After a 2010 election deemed fraudulent by the West, Burma's new military-backed government has unblocked the BBC, YouTube and other websites and has begun to allow small protests. Authorities have also welcomed the return of exiled dissidents.
Civil-society organizations say relations with the government are the best they have been in years, if not decades, and small businesses, too, are excited. It now takes two days instead of a month to get a license to import or export goods. An export tax has been suspended for six months and many expect that to be extended. To further encourage foreign investment, the government has floated a proposal to extend the limit on foreigners leasing property to 60 years from 30.
The government has even moved in at least one sector to dismantle a monopoly on palm-oil imports that many saw as symbol of the worst of the country's cronyism. Within weeks, the price of edible oil dropped 30%, easing food costs for poor families.
"We have received a lot of promises that didn't come true" in the past, said Ye Min Aung, secretary-general of the Myanmar Rice Industry Association, which has pushed to loosen rules on exporting the country's mainstay rice crop. This time, "Myanmar is changing—this is for real."
There are still some ominous reminders of the past. Across the street from Ms. Suu Kyi's headquarters, a well-dressed man sat inside a thatched hut observing the scene, taking notes on the people who came and went, though it wasn't possible to confirm what his purpose was.
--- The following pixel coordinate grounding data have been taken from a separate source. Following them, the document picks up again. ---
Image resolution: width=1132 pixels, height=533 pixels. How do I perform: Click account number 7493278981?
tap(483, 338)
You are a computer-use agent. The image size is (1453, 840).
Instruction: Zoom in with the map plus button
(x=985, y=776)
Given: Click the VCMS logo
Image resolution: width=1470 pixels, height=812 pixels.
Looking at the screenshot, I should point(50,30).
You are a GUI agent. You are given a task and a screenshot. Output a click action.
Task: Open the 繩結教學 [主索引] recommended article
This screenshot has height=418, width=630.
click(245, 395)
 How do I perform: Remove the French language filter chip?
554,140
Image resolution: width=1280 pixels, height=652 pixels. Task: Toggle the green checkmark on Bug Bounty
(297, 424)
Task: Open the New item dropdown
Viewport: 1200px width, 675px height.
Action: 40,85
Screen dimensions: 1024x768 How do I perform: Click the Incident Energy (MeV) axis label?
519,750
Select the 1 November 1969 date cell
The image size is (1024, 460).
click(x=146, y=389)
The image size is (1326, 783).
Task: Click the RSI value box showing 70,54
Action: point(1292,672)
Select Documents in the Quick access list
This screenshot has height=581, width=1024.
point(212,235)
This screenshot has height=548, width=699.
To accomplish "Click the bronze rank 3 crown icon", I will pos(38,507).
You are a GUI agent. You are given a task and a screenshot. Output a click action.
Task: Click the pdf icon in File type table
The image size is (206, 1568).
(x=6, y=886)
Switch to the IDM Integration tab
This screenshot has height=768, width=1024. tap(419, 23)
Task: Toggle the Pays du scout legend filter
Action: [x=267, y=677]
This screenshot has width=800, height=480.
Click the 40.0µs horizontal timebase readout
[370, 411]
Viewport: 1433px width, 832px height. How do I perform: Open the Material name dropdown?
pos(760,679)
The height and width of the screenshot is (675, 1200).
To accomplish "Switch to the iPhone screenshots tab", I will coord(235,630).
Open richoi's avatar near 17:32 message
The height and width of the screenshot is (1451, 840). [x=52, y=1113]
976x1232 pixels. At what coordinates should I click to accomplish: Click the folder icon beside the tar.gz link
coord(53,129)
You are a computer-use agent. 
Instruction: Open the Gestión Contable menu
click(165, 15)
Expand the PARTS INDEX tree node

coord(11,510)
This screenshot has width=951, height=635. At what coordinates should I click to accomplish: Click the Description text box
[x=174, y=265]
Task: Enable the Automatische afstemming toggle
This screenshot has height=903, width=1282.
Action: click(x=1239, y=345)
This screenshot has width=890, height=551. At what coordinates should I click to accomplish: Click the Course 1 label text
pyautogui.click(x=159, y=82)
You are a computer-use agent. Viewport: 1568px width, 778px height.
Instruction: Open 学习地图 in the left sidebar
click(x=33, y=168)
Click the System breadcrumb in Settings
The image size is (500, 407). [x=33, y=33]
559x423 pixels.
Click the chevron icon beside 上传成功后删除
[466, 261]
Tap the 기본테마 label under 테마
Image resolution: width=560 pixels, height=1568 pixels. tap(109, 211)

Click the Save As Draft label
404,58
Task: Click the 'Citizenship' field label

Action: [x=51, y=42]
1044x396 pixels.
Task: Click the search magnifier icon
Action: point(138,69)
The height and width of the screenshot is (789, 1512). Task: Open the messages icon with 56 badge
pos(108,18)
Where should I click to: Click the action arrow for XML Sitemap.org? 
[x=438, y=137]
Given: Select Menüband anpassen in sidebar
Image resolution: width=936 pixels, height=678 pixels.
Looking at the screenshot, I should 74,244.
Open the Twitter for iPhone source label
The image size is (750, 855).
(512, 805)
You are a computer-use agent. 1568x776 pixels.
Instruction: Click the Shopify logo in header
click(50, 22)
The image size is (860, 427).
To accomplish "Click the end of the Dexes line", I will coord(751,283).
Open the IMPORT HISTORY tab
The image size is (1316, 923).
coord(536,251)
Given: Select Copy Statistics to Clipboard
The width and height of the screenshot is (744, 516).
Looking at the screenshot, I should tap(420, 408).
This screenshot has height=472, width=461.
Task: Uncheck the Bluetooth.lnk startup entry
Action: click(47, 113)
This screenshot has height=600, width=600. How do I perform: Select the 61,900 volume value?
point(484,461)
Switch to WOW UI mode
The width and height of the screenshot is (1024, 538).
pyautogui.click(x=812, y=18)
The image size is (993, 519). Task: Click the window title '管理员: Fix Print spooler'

Nightly television newscasts continue to broadcast clumsy government propaganda, including long paeans to the country's new parliament, with sweeping shots of somber lawmakers in white robes and yellow hats, while a speaker manages the elaborate affair from a golden chair. The video plays on a repeating loop.
Nay Zin Latt, an adviser to Burma's president, discusses recent political and economic reforms in his country, the government's relationship with China, and why he believes it is time for the U.S. to ease economic sanctions.
The information vacuum remains, despite the looser media reins, so that ordinary citizens still aren't really sure who is in charge. Thein Sein, a former military commander, assumed the post of president earlier this year, but it is unclear what has happened to the country's former paramount leader, Sen. Gen. Than Shwe.
He is supposed to have retired, but some say he still pulls the strings from behind the scenes. Others think he is in China or Dubai, too afraid he might be prosecuted as the country opens up. One Yangon resident said he had it on good authority that Mr. Than Shwe is suffering from brain cancer. Another said he spends his time meditating at a monastery, where he kneels before Buddhist monks.
Government officials have said Mr. Thein Sein is fully in charge and intent on continuing with reform.
Either way, the changes are coming so rapidly that some residents now say their biggest fear is that the opening will go too far—and trigger a backlash from hard-liners in the government who fear losing control.
"It's going so fast—maybe too fast," said Win Myo Thu, the managing director of a local economic-development organization known as Ecodev who has also worked on environmental campaigns. He compared what he is seeing in Burma now to installing an updated version of Windows on an old computer that doesn't have enough capacity to run it.
As for Ms. Suu Kyi, who has met several times with top officials to negotiate reforms, she describes Mr. Thein Sein, as "very straightforward. He struck me as an honest, open kind of person."
Sitting ramrod straight in her traditional Burmese outfit, a long skirt and high-cut blouse in matching shades of green, during a recent interview, she reflected on the new mood of her countrymen, saying they "aren't as frightened as they used to be."